Segundo Kador, crimes ambientais na reserva extrativista Chico Mendes são até comuns. O problema é mapeá-los e dar soluções a todos: todos possuem suas particularidades. No caso da família Beija, especulação latifundiária aliada à cobiça por recursos naturais. Além disso, com uma área de 970.570 hectares (a maior do estado do Acre) o local oferece todas as dificuldades de acesso e principalmente de fiscalização.

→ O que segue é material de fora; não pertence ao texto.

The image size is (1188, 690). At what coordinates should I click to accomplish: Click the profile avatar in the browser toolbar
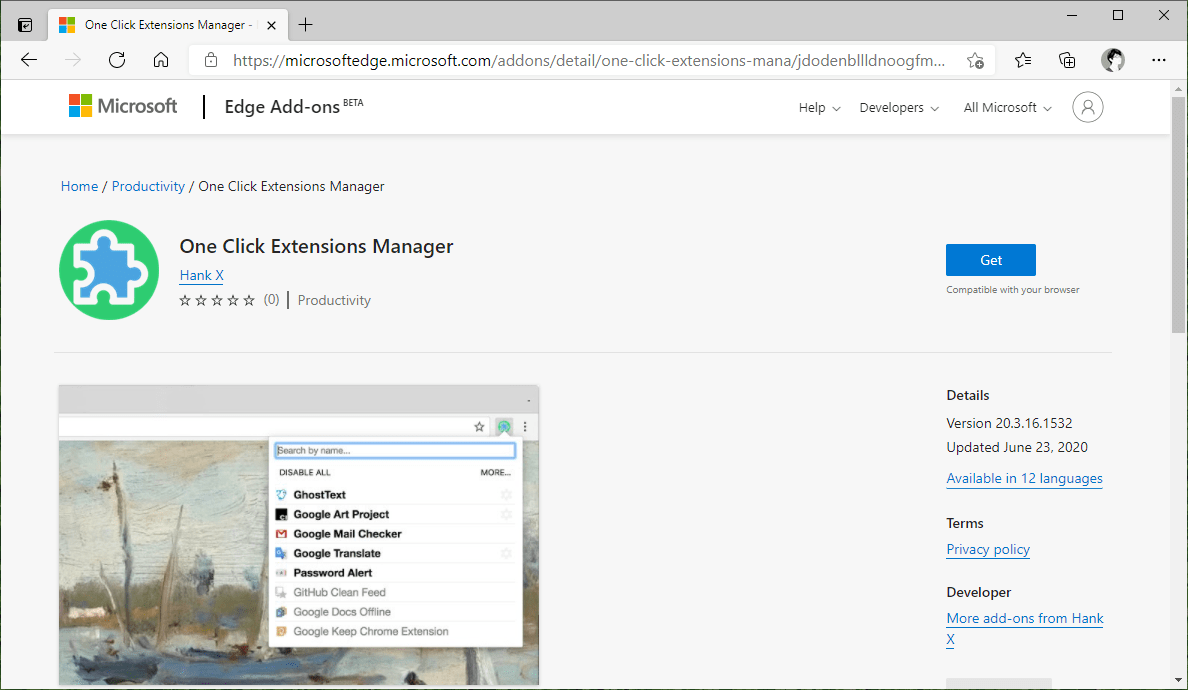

Carta encaminhada pelo STR ao MP de Brasiléia
"O Sindicato dos Trabalhadores Rurais de Brasiléia e Epitaciolândia, preocupado com o que vem acontecendo com a senhora Tereza Castro de Oliveira, agricultora, mãe de 10 filhos, visto que a mesma (sic) fez uma denúncia de algumas irregularidades que vêm acontecendo dentro da Reserva Chico Mendes, no seringal Santa Fé na colocação Nova Vida e na colocação Nova Aliança onde o senhor João do Beija está derrubando, desmatando e caçando com cachorros.

A derrubada foi de 21 hectares inclusive derrubou castanheiras e seringueiras sem nenhum tipo de autorização pelos órgãos competentes. O mesmo vem ameaçando a senhora acima citada, o que sabemos é que pagou 50 reais para um cidadão dar uma surra nessa senhora".

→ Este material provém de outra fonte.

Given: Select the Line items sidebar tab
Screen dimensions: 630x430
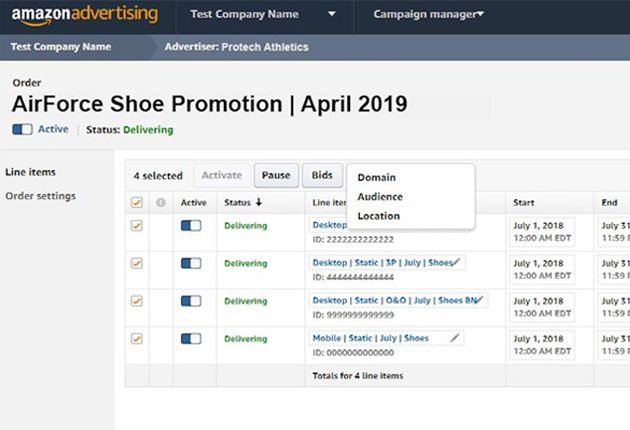Looking at the screenshot, I should pos(31,172).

Conflitos em reservas: realidade que indica perigo
Reservas Extrativistas (Resexs) e Projetos de Assentamento Agroextrativistas (PAEs) são espaços territoriais ocupados por populações com tradição extrativista na utilização de recursos naturais renováveis da flora e da fauna. A regularização fundiária nestas áreas ocorre de forma coletiva, por meio de contratos de concessão de uso, celebrados entre o poder público e associações representativas dos moradores, mediante a aprovação de um plano de utilização que estabelece normas para garantir a conservação e uso sustentável dos recursos naturais.

Segundo o documento "Zoneamento Ecológico-Econômico do Acre", desenvolvido pelo governo acreano, ao longo de dois anos, há nos projetos de assentamento agroextrativistas uma tendência de aumento das áreas desmatadas em suas colocações, principalmente para o desenvolvimento de atividades pecuárias. Em vários casos já se pode observar áreas desmatadas que ultrapassam os limites estabelecidos nos respectivos Planos de Utilização.

Na reserva Chico Mendes, por exemplo, já se pode observar alguns seringueiros com mais de 50 hectares em pastagens. O problema é que nesses projetos há um acordo coletivo que determina a exploração de recursos madeireiros para fins comerciais. Esse acordo é permitido mediante a prévia elaboração e aprovação pelo Ibama de um plano de manejo sustentável.

Geralmente nas reservas extrativistas existem problemas de caça e pesca de forma ilegal, geralmente praticados por amadores que residem em cidades ou em projetos de assentamento em áreas vizinhas, fato que gera conflitos com os moradores locais. No caso da pesca destaca-se o problema de rios em áreas limítrofes - no caso da Chico Mendes, no rio Acre.

A questão tem um cerne: os moradores da reserva acham que os recursos pesqueiros do rio Acre são de uso comum entre a população residente. Para os pescadores da cidade de Brasiléia, o rio é uma área de livre acesso ao público em geral.